## TASK GOAL
Filter out every line below that lacks "window", and copy the rest.

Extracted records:
= = = = =

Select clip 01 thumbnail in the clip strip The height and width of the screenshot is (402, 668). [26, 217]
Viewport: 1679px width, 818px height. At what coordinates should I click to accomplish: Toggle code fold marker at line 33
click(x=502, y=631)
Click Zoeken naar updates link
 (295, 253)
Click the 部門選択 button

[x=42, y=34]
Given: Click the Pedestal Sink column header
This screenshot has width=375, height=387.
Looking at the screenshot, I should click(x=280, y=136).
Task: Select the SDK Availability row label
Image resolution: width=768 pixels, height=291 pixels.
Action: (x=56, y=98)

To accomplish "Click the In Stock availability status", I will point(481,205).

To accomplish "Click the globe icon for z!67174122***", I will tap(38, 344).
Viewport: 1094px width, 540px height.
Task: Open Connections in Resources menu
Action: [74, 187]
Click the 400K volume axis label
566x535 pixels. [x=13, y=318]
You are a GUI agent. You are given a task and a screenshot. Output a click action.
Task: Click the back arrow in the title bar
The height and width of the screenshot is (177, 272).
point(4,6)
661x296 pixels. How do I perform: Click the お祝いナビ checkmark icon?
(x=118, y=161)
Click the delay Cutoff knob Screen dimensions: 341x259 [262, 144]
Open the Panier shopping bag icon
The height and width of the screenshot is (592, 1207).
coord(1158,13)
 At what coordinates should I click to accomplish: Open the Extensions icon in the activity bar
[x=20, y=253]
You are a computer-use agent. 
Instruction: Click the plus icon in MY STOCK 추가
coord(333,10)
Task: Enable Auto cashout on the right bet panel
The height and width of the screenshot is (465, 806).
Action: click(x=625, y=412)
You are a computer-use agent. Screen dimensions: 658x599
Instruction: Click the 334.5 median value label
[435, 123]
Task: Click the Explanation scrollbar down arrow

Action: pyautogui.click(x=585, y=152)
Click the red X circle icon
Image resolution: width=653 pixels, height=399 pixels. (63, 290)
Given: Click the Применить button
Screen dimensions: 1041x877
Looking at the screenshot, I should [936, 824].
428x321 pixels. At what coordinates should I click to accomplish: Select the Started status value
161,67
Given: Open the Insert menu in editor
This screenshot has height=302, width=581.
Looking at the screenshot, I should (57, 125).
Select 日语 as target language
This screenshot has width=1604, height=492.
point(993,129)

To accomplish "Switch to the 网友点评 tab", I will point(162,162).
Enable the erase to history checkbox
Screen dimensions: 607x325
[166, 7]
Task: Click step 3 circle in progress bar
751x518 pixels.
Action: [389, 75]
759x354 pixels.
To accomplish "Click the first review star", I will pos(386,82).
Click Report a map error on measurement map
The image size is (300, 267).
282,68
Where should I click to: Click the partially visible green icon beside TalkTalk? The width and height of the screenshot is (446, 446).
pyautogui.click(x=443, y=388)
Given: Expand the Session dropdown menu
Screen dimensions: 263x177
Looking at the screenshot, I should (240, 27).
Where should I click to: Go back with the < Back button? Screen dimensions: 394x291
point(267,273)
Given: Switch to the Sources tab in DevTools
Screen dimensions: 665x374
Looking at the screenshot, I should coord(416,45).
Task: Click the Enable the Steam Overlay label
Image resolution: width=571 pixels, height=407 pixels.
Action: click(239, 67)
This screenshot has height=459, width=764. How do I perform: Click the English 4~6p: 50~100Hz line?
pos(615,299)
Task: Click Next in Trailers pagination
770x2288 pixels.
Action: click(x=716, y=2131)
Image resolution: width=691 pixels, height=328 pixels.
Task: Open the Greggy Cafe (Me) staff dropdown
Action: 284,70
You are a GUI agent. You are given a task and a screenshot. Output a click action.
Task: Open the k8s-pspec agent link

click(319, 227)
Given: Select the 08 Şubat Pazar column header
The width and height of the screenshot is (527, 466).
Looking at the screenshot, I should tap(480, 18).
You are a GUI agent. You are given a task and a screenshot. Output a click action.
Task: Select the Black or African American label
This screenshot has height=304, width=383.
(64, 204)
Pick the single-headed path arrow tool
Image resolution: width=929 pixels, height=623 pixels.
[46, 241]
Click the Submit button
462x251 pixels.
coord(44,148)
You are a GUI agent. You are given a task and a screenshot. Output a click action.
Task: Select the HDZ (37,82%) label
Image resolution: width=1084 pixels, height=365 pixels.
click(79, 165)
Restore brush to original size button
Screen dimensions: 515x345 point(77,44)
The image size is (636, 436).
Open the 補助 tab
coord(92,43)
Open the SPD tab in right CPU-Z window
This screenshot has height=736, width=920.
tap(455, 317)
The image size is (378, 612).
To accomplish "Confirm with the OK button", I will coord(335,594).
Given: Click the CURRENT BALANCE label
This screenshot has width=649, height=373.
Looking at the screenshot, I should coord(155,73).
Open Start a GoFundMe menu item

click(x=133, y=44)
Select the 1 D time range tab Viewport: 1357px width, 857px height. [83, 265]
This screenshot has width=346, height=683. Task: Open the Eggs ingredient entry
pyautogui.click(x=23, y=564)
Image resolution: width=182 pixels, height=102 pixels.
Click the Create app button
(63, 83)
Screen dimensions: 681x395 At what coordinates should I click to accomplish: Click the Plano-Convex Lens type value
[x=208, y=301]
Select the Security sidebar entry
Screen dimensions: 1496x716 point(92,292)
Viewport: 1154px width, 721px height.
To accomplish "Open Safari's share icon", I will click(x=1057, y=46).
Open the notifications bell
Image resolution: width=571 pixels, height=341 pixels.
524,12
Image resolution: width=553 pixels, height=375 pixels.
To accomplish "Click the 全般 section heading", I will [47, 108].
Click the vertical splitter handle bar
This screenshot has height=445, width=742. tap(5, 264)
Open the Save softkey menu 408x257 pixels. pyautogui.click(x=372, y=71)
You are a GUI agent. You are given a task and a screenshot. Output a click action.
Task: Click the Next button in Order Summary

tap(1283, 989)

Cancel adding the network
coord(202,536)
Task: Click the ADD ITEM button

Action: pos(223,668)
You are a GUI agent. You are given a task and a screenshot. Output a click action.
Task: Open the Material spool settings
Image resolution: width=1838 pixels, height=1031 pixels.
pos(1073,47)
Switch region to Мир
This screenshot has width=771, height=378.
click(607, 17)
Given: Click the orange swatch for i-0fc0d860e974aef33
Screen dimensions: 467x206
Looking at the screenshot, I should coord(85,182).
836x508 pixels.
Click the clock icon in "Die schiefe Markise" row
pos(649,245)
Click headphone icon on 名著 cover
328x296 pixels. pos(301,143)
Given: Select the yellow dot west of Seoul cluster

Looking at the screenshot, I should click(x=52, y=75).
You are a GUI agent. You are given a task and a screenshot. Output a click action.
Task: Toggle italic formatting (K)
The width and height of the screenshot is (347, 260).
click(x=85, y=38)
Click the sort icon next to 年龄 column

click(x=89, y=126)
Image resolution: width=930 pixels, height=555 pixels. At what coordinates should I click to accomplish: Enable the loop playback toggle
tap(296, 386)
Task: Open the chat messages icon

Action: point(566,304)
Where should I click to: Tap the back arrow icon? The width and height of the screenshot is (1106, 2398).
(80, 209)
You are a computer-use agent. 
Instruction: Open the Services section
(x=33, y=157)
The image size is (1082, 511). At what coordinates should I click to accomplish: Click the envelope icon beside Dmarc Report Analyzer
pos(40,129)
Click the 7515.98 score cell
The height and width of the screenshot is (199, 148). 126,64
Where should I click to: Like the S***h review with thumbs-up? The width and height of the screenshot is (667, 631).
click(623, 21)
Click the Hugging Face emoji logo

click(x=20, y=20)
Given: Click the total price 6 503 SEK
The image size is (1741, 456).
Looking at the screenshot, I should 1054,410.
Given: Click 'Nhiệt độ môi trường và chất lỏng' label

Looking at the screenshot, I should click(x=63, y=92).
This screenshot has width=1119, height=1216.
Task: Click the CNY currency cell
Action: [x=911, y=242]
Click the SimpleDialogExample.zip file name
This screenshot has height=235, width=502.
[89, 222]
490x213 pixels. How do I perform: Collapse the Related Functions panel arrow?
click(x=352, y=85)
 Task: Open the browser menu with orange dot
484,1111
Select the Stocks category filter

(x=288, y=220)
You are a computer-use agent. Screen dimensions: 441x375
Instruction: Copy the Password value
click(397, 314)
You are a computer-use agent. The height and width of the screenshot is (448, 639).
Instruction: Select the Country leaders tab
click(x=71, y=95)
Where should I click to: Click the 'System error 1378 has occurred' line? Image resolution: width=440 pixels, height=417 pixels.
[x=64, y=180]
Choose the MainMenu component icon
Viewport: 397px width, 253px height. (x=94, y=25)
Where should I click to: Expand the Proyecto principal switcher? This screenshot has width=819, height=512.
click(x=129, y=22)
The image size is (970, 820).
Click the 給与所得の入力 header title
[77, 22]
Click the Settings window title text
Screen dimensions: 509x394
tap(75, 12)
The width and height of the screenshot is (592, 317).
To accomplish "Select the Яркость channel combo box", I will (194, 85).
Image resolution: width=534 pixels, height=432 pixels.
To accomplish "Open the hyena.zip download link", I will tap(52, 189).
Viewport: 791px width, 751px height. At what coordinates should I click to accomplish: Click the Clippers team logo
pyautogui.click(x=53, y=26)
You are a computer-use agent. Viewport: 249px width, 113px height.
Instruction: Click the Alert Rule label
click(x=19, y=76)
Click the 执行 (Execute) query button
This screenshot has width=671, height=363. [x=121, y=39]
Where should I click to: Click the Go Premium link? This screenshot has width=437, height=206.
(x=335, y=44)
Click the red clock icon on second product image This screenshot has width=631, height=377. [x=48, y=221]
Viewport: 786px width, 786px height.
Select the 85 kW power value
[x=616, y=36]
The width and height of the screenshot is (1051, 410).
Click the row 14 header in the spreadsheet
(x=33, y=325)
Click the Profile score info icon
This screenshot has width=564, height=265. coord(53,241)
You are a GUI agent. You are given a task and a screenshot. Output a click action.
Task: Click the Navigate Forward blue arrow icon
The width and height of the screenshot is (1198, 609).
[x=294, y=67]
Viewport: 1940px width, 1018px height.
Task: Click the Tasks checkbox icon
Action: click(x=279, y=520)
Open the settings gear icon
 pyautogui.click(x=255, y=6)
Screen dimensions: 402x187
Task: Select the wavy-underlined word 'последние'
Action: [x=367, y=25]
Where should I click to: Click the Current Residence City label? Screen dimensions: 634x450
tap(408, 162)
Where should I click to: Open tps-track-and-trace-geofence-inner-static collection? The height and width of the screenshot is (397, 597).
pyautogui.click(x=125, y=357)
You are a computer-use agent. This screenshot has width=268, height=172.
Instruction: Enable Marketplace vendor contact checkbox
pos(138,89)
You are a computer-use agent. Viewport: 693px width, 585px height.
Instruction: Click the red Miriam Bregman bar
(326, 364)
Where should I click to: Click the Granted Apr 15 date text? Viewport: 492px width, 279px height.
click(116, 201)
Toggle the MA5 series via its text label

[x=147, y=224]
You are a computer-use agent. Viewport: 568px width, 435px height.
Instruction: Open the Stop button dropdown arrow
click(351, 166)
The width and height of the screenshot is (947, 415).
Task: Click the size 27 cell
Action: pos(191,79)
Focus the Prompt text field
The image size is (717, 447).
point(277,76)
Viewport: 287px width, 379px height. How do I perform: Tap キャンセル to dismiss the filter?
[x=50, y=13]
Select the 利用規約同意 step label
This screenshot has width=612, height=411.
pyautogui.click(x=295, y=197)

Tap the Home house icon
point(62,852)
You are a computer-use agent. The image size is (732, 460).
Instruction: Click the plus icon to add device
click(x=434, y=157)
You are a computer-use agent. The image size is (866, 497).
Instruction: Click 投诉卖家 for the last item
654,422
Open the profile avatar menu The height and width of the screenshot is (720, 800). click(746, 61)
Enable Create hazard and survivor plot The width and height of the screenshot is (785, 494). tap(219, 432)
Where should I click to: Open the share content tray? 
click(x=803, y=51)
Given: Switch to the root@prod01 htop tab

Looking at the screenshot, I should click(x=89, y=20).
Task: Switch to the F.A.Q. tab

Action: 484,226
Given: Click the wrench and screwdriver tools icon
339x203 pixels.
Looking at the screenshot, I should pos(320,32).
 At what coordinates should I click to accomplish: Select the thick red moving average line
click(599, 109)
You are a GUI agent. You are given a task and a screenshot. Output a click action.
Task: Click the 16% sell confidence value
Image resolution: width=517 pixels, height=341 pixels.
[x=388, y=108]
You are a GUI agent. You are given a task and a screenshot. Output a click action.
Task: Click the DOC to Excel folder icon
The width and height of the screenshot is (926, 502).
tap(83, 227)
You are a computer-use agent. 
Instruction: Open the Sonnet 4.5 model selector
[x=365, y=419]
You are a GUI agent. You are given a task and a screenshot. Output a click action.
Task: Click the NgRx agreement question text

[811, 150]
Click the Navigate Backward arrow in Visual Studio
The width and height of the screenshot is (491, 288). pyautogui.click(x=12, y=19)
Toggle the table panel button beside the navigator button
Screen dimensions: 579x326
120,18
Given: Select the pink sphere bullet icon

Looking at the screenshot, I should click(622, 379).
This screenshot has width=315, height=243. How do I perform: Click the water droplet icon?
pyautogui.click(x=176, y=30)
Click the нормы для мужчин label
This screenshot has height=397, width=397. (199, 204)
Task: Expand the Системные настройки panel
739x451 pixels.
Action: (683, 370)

= = = = =

## RESPONSE BOX
Open the SPD tab in right CPU-Z window
Click the Settings window title text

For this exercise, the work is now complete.